**SUPPLIED INFORMATION**
○ ○ ○ ○ ○
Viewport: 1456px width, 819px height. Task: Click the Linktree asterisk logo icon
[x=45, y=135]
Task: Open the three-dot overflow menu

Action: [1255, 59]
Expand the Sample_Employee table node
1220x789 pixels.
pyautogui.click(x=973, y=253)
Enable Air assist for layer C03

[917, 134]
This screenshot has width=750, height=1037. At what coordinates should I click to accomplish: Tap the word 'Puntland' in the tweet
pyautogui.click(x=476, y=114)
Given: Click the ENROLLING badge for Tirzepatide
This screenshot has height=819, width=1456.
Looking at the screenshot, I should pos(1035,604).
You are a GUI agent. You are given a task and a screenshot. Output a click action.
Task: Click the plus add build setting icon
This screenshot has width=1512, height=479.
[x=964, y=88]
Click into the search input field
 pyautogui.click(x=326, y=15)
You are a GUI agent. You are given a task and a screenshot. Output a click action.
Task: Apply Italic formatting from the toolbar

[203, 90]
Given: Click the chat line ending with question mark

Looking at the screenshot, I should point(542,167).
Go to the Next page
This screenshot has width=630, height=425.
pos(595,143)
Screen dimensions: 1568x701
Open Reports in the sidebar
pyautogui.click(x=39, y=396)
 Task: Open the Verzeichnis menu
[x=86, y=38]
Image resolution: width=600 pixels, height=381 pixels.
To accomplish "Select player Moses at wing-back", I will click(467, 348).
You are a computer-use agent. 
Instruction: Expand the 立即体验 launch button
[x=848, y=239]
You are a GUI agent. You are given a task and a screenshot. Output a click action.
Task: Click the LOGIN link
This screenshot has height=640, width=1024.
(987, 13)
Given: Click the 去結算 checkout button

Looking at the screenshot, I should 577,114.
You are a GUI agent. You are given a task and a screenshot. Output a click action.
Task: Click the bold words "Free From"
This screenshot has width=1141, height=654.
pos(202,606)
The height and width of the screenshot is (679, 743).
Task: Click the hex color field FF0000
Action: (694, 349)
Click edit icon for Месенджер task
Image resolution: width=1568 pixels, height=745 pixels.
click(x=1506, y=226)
○ ○ ○ ○ ○
**TO DO**
Could you quote, exactly as they appear, the line containing "1220x789 pixels." and every line after it to the end of the records above?

**WRITTEN RESPONSE**
1220x789 pixels.
pyautogui.click(x=973, y=253)
Enable Air assist for layer C03

[917, 134]
This screenshot has width=750, height=1037. At what coordinates should I click to accomplish: Tap the word 'Puntland' in the tweet
pyautogui.click(x=476, y=114)
Given: Click the ENROLLING badge for Tirzepatide
This screenshot has height=819, width=1456.
Looking at the screenshot, I should pos(1035,604).
You are a GUI agent. You are given a task and a screenshot. Output a click action.
Task: Click the plus add build setting icon
This screenshot has width=1512, height=479.
[x=964, y=88]
Click into the search input field
 pyautogui.click(x=326, y=15)
You are a GUI agent. You are given a task and a screenshot. Output a click action.
Task: Apply Italic formatting from the toolbar

[203, 90]
Given: Click the chat line ending with question mark

Looking at the screenshot, I should point(542,167).
Go to the Next page
This screenshot has width=630, height=425.
pos(595,143)
Screen dimensions: 1568x701
Open Reports in the sidebar
pyautogui.click(x=39, y=396)
 Task: Open the Verzeichnis menu
[x=86, y=38]
Image resolution: width=600 pixels, height=381 pixels.
To accomplish "Select player Moses at wing-back", I will click(467, 348).
You are a computer-use agent. 
Instruction: Expand the 立即体验 launch button
[x=848, y=239]
You are a GUI agent. You are given a task and a screenshot. Output a click action.
Task: Click the LOGIN link
This screenshot has height=640, width=1024.
(987, 13)
Given: Click the 去結算 checkout button

Looking at the screenshot, I should 577,114.
You are a GUI agent. You are given a task and a screenshot. Output a click action.
Task: Click the bold words "Free From"
This screenshot has width=1141, height=654.
pos(202,606)
The height and width of the screenshot is (679, 743).
Task: Click the hex color field FF0000
Action: (694, 349)
Click edit icon for Месенджер task
Image resolution: width=1568 pixels, height=745 pixels.
click(x=1506, y=226)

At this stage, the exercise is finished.